:: Exercise directions ::
Each line of the listing below that includes "agent" must be copied.
[Exercise data Boundary: Start]
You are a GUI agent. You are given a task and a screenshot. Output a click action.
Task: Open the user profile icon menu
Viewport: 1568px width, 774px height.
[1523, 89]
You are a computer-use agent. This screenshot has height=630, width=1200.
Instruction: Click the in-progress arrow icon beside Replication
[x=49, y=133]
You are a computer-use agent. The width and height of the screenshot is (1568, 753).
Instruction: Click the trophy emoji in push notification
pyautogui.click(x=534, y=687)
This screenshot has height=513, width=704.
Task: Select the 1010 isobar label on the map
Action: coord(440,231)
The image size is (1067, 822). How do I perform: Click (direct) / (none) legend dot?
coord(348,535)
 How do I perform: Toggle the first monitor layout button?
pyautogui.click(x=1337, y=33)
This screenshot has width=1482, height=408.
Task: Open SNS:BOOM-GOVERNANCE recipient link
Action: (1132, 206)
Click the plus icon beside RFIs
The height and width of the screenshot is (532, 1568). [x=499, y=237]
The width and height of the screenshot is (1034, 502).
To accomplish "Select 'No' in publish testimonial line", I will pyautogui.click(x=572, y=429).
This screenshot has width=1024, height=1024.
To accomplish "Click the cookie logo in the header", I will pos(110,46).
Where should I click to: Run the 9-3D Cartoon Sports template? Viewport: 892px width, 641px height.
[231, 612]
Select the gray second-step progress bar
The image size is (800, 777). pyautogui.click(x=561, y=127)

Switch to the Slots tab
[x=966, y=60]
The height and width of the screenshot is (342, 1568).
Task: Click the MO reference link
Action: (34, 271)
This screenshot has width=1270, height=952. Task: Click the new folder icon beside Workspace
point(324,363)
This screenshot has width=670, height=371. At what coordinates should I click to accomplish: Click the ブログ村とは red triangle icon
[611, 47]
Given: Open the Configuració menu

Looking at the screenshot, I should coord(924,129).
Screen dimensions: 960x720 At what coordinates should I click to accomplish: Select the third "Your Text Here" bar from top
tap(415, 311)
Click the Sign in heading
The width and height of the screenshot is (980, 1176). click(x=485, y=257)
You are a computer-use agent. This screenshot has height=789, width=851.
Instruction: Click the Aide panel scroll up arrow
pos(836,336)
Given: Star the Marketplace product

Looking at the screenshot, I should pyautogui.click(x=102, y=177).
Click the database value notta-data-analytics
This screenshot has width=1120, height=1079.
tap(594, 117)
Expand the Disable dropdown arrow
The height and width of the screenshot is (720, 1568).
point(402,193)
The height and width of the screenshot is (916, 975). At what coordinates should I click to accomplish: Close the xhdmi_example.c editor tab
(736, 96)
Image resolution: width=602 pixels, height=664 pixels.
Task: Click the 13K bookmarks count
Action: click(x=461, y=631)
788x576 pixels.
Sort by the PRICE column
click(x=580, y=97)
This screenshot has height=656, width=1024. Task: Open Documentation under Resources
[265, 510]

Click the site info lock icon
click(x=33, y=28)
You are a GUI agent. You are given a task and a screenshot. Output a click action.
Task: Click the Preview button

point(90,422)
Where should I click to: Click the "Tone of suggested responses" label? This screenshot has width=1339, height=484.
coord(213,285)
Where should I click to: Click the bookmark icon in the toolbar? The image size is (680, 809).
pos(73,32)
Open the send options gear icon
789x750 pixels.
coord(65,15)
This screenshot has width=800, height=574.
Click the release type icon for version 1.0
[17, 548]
[Exercise data Boundary: End]
:: Response area ::
You are a GUI agent. You are given a task and a screenshot. Output a click action.
You are a computer-use agent. This screenshot has height=630, width=1200.
You are a computer-use agent. The width and height of the screenshot is (1568, 753).
You are a computer-use agent. This screenshot has height=789, width=851.
You are a GUI agent. You are given a task and a screenshot. Output a click action.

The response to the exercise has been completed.